Darin heißt es, dass der Beirat das Anliegen der Initiative „Schokotopia“ unterstützt, dass die Stadt Bremen wenn möglich ein Vorkaufsrecht für das Hachez-Gelände bei einem Verkauf ausübt. Außerdem fordert der Beirat den Senator für Umwelt, Bau und Verkehr auf, die Gestaltungsoptionen für das Hachez-Gelände offen zu halten und sowohl den Beirat unverzüglich einzubeziehen, als auch eine breite Bürgerbeteiligung für die Nutzung und Gestaltung des Geländes zu organisieren.

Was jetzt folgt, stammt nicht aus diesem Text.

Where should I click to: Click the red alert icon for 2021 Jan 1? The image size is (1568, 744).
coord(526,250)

Der Anstoß dazu war eine Anfrage einer Vertreterin der Initiative „Schokotopia“. Sie hatte sich nach der Vorstellung der Beiratsmitglieder in der Johanniter-Begegnungsstätte im Buntentor danach erkundigt, ob das Verkaufsgerücht der Wahrheit entspreche und warnte vor einer Bauplanung wie beim ehemaligen Mondelez-Areal.

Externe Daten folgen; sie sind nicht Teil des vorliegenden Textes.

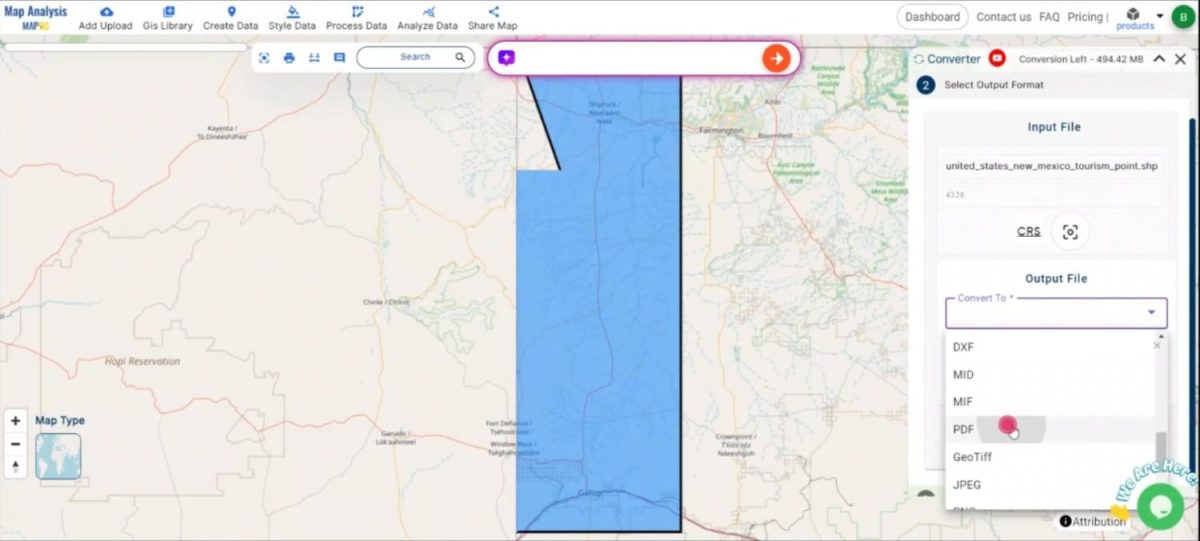Click the orange arrow submit button

click(x=776, y=58)
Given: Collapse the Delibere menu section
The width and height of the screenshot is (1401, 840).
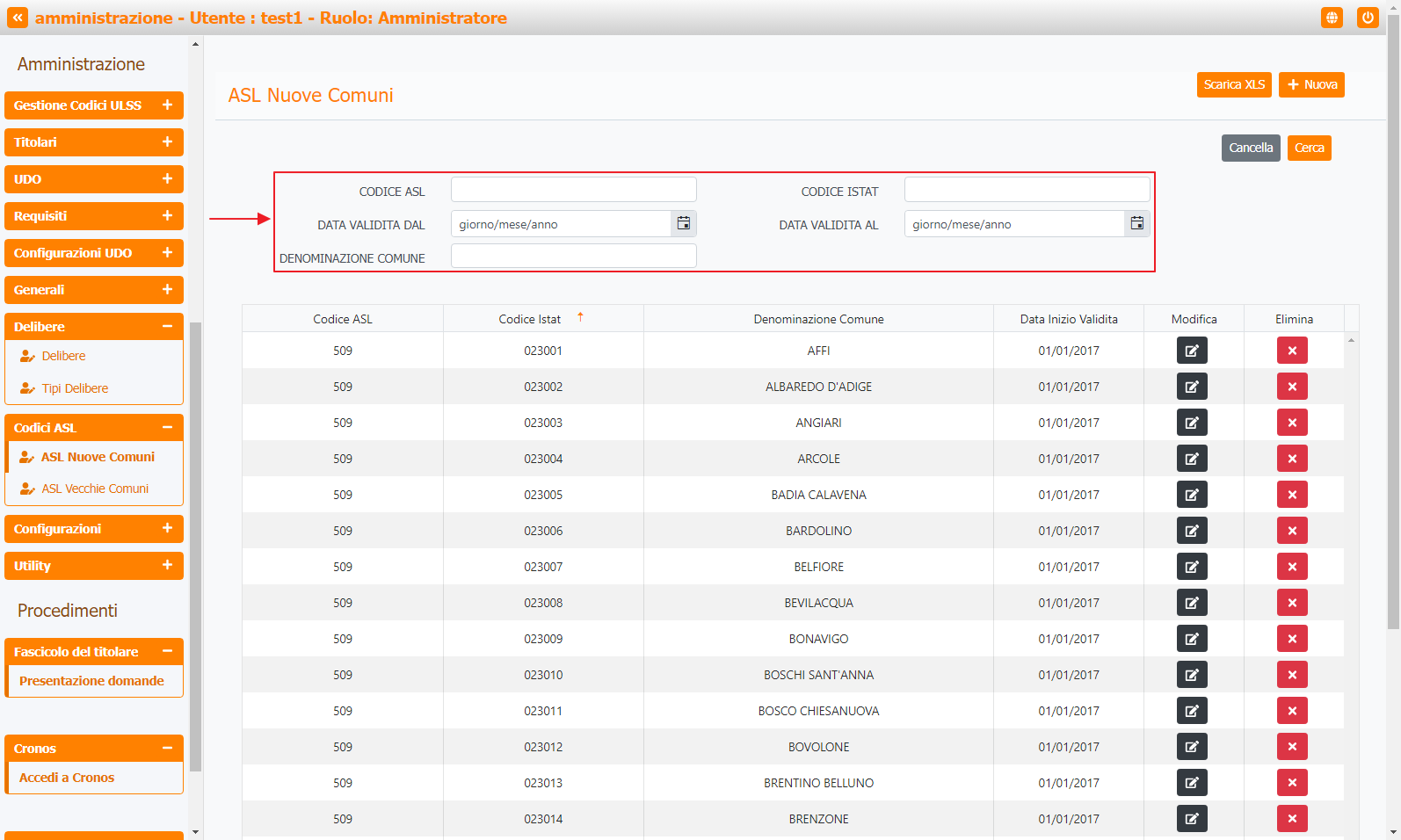Looking at the screenshot, I should [167, 327].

Dort treten die Hanseatischen Projektentwicklung (HPE) und die Projektentwickler von Justus Grosse als Investoren auf. Sie wollen durch Sanierungs- und Umbaumaßnahmen neuen Wohnraum schaffen: die „Weser-Höfe“ (wir berichteten). Dadurch könnte die ansässige Bevölkerung durch wohlhabendere Bewohner verdrängt werden, so die Befürchtung. Daher wollte die „Schokotopia“-Sprecherin wissen, ob die Stadt ein Vorkaufsrecht für das Hachez-Areal habe und wo der entsprechende Antrag gestellt werden könnte.
Diffuse Informationslage
Damit hatte sie gleich eines der zentralen Themen angesprochen, mit dem sich die Mandatsträger intensiv befassen wollen: Gentrifizierung. Ihre Nachfrage löste sofort Unruhe im Beirat wie bei den anwesenden Bürgern aus. Offenbar hatte bis auf den parteilosen Wolfgang Meyer (parteilos), der das Gerücht kannte, bisher kein Beiratsmitglied von dem möglichen Deal Kenntnis. „Das höre ich zum ersten Mal“, war die erste Reaktion der Politiker. Sie kam von Ingo Mose (Grüne), der die Zielsetzung der Initiative „Schokotopia“ ausdrücklich begrüßt. „Das bedarf einer Aufklärung“, stellte er hinsichtlich der Hachez-Entwicklung fest. Eine Forderung, die auch Vertreter der SPD und der Linkspartei stellten.
Auch Annemarie Czichon zeigte sich überrascht über die etwaigen Pläne. Die Neustädter Ortsamtsleiterin räumte eine „diffuse Informationslage“ ein. Sie vermutete, dass die Stadt ein Vorkaufsrecht habe, mittlerweile ist jedoch klar, dass das nicht der Fall ist (wir berichteten im Hauptteil). Aber ohne die konkrete Sachlage zu kennen, konnten die Kommunalpolitiker keine Stellungnahme dazu abgeben, was sie sich für den Bereich in der Neustadt wünschen.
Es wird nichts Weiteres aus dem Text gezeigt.